W przyszłości może być tak, że osiągi nie będą już miały znaczenia – tym, co będzie skłaniać najbogatszych do kupienia superauta już nie będą osiągi, a styl. Już nie będzie chodziło o to, że Twoje Ferrari będzie szybsze niż Lambo kumpla, bo oba te auta zostaną objechane przez Lucida Sapphire.
Tym jednak, co będzie wyróżniało superauta, będzie styl. Prawda jest taka, że to dynamiczne, nierozsądne i radykalne bryły najbardziej pociągają wyobraźnię i nawet jeśli auto nie będzie najszybsze, to jego wyróżnikiem będzie piękno.
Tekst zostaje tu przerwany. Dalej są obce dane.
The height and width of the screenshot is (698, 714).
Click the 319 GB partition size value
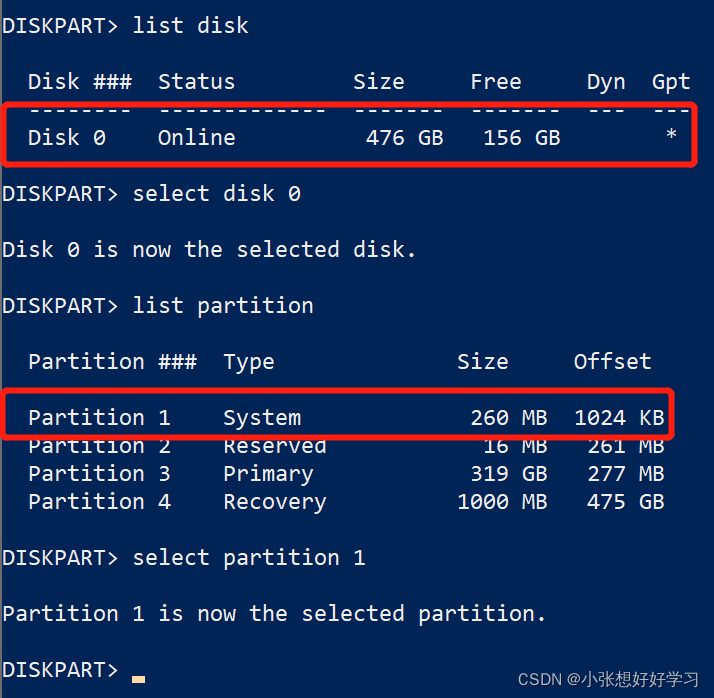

Albo wygląd, bo każdy ma inny gust. I pociągającym elementem supersamochodów może już nie być to, że będzie się najszybszym na drodze. Pociągające może być to, że kupując superauto pokazujesz światu, że nie musisz być praktyczny, że możesz pozwolić sobie na auto pełne kompromisów, tylko dlatego żeby obcować z pięknym i charakterystycznym przedmiotem.
I to tyle. Rola supersamochodów może być sprowadzona do roli dzieł sztuki, w których osiągi będą odgrywać drugie, lub nawet trzecie skrzypce.
Czy to źle?
Nie wiem. Na pewno są ludzie, dla których czasy przyspieszeń są najważniejsze – i ci wybiorą auto o najlepszych osiągach, a nie o najlepszym wyglądzie. Są jednak ludzie, którzy wiedzą, że czas do setki poniżej pewnej granicy nie ma znaczenia – to i tak jest za szybko żeby zauważyć różnicę. I ci ludzie kupią superauto. Ci ludzie kupią dzieło sztuki, bo będą wtedy mieć świadomość obcowania z czymś wyjątkowym, a nie z kolejną Teslą, ale w innej wersji, która wygląda tak samo jak każda inna.
I to tyle. Nie stracimy supersamochodów, ale zmienią się zasady gry – tego możemy być pewni.